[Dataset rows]
┌──
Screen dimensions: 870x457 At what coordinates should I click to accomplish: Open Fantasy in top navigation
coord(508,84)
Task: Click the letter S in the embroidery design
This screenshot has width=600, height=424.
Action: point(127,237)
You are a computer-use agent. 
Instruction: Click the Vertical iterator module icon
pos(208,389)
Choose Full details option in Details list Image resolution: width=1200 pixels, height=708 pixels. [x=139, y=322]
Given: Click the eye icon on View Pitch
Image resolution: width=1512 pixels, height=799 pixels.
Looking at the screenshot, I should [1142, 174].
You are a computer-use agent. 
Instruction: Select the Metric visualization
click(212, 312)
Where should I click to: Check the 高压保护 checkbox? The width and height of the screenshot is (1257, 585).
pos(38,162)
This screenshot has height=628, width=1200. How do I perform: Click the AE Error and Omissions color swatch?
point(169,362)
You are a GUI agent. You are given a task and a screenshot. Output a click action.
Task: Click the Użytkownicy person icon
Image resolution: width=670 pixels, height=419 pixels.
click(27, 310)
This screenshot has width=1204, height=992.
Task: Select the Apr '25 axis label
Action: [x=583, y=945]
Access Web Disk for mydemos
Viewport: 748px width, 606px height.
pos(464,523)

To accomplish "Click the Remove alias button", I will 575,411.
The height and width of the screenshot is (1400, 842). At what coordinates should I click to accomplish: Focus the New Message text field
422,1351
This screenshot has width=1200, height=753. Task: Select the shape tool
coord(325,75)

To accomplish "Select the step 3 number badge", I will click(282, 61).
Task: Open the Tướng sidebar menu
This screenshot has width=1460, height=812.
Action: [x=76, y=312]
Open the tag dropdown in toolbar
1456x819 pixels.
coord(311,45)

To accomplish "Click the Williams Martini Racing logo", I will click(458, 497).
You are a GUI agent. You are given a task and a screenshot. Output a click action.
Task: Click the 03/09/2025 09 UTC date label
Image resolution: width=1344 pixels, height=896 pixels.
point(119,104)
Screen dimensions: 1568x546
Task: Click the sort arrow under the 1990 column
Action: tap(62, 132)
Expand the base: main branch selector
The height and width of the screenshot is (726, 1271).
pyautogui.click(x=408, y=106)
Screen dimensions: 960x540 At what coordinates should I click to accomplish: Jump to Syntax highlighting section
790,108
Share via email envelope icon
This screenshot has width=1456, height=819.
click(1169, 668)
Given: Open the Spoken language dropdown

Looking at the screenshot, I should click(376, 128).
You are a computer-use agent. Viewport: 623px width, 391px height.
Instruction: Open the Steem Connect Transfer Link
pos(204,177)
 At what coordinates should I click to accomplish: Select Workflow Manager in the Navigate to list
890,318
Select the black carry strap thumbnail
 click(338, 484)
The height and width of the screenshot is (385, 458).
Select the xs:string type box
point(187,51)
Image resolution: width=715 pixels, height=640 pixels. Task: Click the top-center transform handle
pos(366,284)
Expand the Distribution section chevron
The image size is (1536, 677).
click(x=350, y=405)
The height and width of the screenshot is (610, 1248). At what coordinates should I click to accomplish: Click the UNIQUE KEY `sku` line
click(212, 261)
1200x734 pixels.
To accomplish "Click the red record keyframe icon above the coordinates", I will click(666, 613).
└──
▶ **Given request**
Which lines in the records above contain the word "This"? Copy each one out in full.

▶ **The solution**
This screenshot has width=600, height=424.
This screenshot has height=628, width=1200. How do I perform: Click the AE Error and Omissions color swatch?
This screenshot has width=1204, height=992.
This screenshot has width=1200, height=753. Task: Select the shape tool
This screenshot has width=1460, height=812.
This screenshot has width=1456, height=819.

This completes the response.